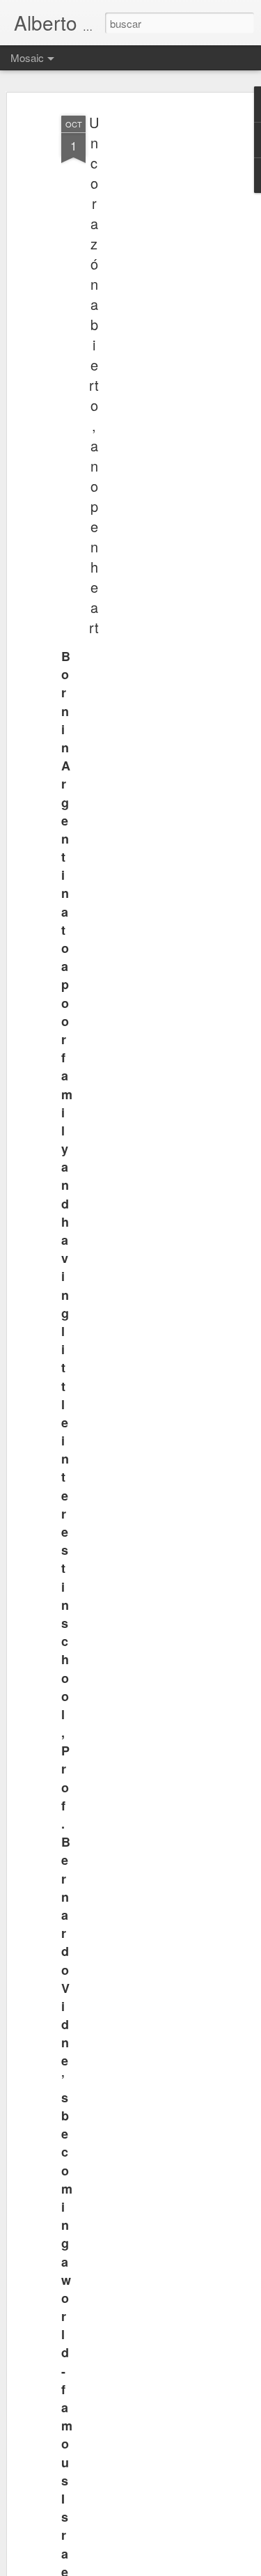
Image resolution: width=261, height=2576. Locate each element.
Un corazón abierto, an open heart (94, 374)
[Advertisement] (141, 328)
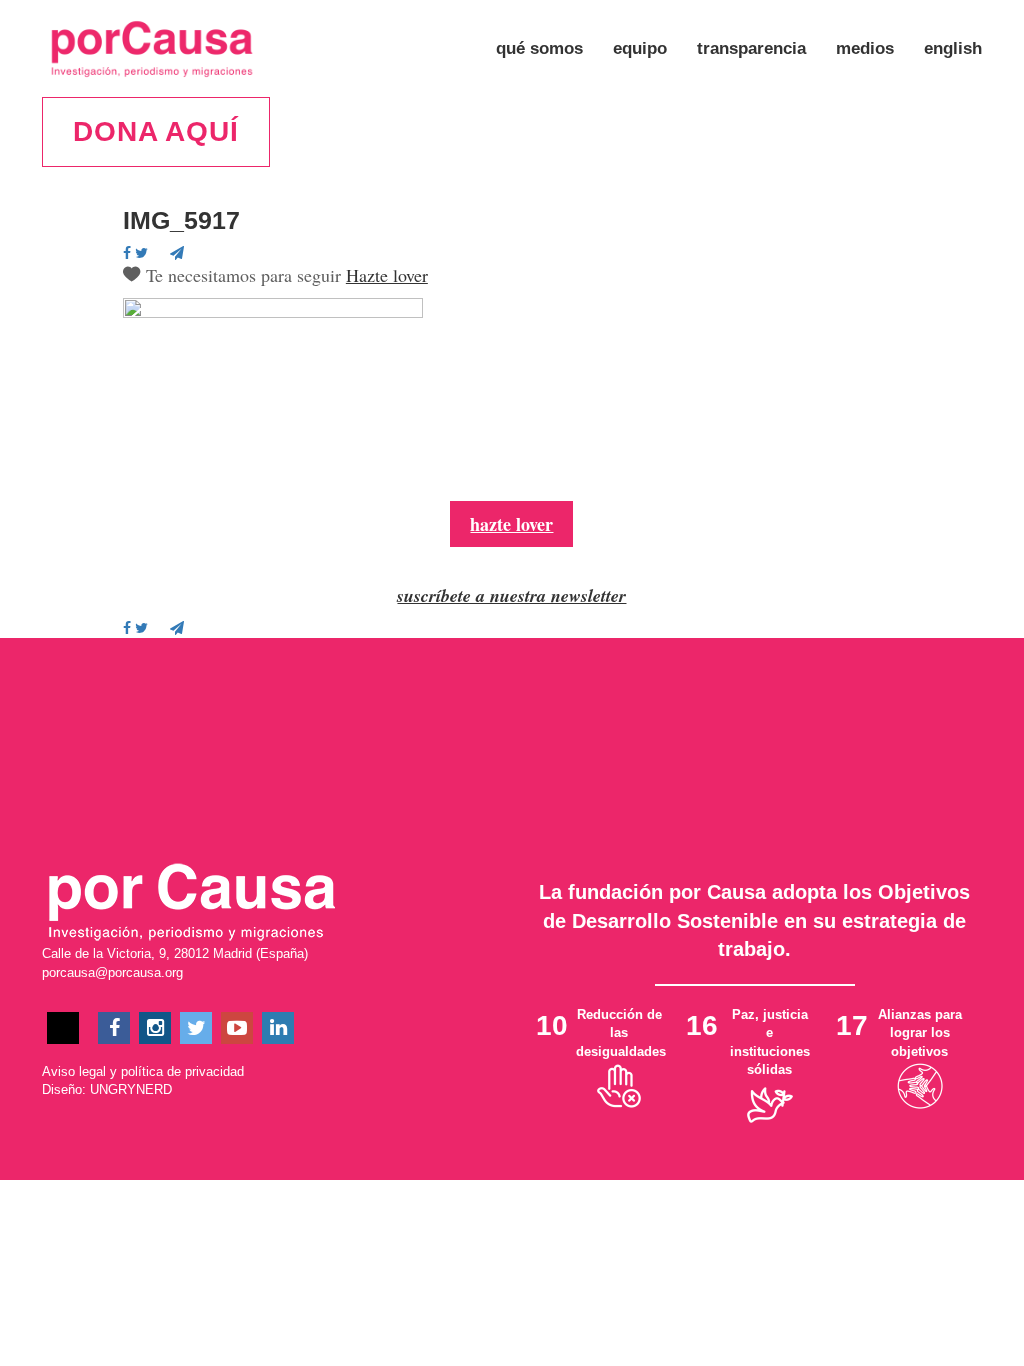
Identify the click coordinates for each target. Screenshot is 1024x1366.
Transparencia (751, 48)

● What to do: Would you return all the data exactly as given, minus the pictures?

● Answer box:
Image resolution: width=261, height=2576. Locate each element.
Un corazón abierto, an open heart (94, 374)
[Advertisement] (141, 328)
Identify the click coordinates for each target. Screenshot is 1024x1366.
Transparencia (751, 48)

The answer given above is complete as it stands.